A Senior Moment

One might be forgiven, amidst the hurly burley of Brexit and MiFID II, for forgetting the home-grown Senior Management changes that are due to be implemented at around about the same time as these major initiatives.

The Senior Management and Certification Regime was introduced into banks and insurers some time ago, and it was always the intention of HM Treasury that this regime should be extended to the rest of the financial sector.

This is to take place some time in 2018 and FCA has promised a consultation paper in this second quarter of 2017. Much remains unclear.

As currently implemented, the SMCR would represent an unwieldy bureaucratic overload on already hard-pressed firms. FCA have stated publicly that they are looking to introduce the principles of SMCR across the sector and that they do have proportionality in mind – but that’s hard to reconcile with the most basic of requirements currently incumbent on in-scope firms.

We’ve written elsewhere (see our article in the November issue of Compliance Monitor here) of what the likely shape of SMCR is to be across the sector. FCA’s hints at “staggered” implementation indicate that firms are likely to have to submit to FCA some variant of the responsibility map and statements of responsibility for relevant staff.

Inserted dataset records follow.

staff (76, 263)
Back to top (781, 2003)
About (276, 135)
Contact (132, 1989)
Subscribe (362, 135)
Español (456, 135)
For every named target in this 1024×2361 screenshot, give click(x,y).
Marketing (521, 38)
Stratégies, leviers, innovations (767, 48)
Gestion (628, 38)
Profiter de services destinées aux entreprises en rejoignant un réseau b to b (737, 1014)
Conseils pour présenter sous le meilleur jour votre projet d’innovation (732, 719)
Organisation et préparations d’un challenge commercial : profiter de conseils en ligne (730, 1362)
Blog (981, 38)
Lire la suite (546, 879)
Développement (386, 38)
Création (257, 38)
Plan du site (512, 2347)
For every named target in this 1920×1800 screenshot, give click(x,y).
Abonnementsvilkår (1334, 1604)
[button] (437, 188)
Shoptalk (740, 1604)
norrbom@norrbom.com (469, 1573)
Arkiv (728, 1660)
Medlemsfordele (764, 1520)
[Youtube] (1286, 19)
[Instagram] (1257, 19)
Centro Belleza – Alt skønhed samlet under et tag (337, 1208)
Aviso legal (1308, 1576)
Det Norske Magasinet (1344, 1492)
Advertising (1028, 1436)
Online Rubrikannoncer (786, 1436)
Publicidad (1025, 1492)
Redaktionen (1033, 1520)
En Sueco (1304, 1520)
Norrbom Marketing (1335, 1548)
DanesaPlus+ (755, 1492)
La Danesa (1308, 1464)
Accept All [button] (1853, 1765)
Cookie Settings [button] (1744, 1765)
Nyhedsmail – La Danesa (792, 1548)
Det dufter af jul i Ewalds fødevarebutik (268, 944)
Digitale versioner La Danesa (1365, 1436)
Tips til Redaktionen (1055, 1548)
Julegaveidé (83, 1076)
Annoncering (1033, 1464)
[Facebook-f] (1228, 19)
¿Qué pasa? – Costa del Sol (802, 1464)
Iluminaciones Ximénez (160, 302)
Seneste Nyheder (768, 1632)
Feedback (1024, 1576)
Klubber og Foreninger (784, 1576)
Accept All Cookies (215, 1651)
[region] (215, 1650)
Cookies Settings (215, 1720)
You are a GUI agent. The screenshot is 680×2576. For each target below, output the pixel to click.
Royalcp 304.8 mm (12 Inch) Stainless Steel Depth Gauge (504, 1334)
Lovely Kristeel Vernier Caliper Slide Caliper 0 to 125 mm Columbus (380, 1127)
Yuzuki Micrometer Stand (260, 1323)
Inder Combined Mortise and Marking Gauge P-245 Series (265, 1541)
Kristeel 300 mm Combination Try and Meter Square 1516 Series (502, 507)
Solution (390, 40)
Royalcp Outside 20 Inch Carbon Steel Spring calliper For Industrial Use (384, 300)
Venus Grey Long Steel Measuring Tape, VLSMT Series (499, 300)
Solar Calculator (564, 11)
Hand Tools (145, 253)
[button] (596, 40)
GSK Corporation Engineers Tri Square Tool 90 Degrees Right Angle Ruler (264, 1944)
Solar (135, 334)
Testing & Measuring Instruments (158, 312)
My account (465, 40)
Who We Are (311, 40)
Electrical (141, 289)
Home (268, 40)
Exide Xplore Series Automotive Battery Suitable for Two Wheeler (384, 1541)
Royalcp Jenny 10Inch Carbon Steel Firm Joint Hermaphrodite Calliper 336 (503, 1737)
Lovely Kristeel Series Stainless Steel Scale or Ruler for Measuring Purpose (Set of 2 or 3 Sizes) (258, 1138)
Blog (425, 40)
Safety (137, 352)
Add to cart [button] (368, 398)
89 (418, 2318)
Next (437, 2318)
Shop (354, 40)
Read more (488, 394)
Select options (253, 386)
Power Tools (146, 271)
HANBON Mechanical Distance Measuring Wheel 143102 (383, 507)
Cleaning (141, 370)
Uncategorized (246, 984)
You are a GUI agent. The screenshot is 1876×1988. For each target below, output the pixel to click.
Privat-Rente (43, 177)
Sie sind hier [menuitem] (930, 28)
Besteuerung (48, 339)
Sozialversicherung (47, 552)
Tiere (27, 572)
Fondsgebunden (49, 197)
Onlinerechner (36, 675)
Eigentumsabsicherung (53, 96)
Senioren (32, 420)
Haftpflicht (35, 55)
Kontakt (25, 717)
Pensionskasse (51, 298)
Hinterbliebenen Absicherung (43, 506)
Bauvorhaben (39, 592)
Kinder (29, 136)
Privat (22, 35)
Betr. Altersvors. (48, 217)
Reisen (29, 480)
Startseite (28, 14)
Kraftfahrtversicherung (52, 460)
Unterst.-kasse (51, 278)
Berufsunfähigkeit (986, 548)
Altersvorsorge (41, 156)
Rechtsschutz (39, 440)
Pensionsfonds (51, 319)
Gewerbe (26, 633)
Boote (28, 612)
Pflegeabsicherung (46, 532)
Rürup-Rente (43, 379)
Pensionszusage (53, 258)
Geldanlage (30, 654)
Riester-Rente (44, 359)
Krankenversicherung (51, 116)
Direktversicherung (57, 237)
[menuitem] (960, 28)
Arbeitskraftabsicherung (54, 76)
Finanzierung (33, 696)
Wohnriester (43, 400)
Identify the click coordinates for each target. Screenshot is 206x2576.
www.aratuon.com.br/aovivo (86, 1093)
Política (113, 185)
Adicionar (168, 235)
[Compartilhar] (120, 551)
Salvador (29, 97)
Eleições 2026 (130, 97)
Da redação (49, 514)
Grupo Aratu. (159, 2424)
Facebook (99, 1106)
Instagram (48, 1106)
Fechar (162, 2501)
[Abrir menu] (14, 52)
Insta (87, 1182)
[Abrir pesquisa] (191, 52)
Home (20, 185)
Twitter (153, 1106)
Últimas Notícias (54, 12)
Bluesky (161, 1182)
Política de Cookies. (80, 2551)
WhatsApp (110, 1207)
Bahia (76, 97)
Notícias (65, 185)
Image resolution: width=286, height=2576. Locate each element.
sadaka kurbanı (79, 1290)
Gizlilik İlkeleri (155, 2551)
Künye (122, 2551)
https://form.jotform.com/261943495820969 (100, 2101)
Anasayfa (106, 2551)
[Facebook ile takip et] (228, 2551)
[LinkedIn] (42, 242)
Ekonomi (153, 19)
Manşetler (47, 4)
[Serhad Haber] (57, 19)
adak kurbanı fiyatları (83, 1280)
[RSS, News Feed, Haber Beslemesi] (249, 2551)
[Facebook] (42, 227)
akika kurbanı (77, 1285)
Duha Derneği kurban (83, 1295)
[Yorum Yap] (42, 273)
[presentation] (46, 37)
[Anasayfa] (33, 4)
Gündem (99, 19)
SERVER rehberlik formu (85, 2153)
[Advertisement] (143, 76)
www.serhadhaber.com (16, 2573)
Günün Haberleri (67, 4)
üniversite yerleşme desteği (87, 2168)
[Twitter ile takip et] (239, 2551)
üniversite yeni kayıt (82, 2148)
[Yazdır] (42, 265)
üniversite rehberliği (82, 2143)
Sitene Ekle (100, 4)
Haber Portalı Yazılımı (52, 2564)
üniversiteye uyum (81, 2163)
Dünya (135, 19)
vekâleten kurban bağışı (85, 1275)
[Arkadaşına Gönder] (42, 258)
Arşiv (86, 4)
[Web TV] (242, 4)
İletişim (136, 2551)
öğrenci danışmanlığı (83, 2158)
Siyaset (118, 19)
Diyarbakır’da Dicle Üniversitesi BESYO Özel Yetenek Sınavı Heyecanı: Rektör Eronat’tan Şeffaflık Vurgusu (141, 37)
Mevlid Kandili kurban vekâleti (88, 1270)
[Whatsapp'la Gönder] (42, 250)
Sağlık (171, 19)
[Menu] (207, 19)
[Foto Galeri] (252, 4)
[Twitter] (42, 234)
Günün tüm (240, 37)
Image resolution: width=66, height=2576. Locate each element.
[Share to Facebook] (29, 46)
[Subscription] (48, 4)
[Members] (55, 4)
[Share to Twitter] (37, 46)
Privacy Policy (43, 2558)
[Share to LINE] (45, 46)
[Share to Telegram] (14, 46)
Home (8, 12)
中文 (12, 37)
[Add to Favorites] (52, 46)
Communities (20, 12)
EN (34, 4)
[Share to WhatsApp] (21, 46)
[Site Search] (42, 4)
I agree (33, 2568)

So whilst we all wait for FCA’s opening consultation, it’s worthwhile seeing what you have in place now in the areas of organisational charts and job descriptions. However the implementation pans out, these are likely to be critical to your compliance.

PEP Talk…

FCA’s March Guidance Consultation (GC 17-02) on PEP identification provided some welcome relief from excessive worrying about who should and should not be caught by the definition.

It is formally extended to UK persons with the implementation of the 4th Money Laundering Directive in June this year.

FCA re-iterates that a client will only normally be considered a PEP when they meet the formal definition of carrying out a “prominent public function” and excluding “middle ranking and more junior official[s]”.

FCA goes out of its way to exclude from the definition those without “executive decision-making responsibilities (such as a government MP with no ministerial brief or an opposition MP)”.

Which leaves us in the correct (but possibly surprising) position that The Rt. Hon Jeremy Corbyn MP is not to be classified as a politically exposed person and ex-prime minister and current private citizen David Cameron is.

All that said, firms must continue to take a risk-based approach and come to their own conclusions about what additional due diligence to take. And erring on the side of caution will lead to some understandable inconsistencies.

CfDs Get Harder…

Any firm which provides CfDs to retail customers will now be all over FCA’s December consultation paper (CP 16-40) on the subject.

This crystallised FCA’s long-held view that these products were unsuitable for retail customers and served them no discernible investment need. Indeed, FCA produced statistics which showed that very few retail customers in their sample actually made money on them.

In our article in the February issue of Compliance Monitor (see here) we considered the possible impact of these proposals on CfD platform providers, whose only contact with the customer is through the web site. Such firms have a hill to climb in showing FCA that they can satisfy the appropriateness obligations.

But these issues aren’t unique to CfD platform firms. Appropriateness and suitability continue to be at the heart of FCA’s retail supervisory agenda, and anyone advising – or accepting an execution only order in – such complex instruments needs to be able to evidence their assessment of these criteria.

We expect FCA to continue to focus on these issues in their interactions with retail firms, wherever derivative trading forms part of customer activity.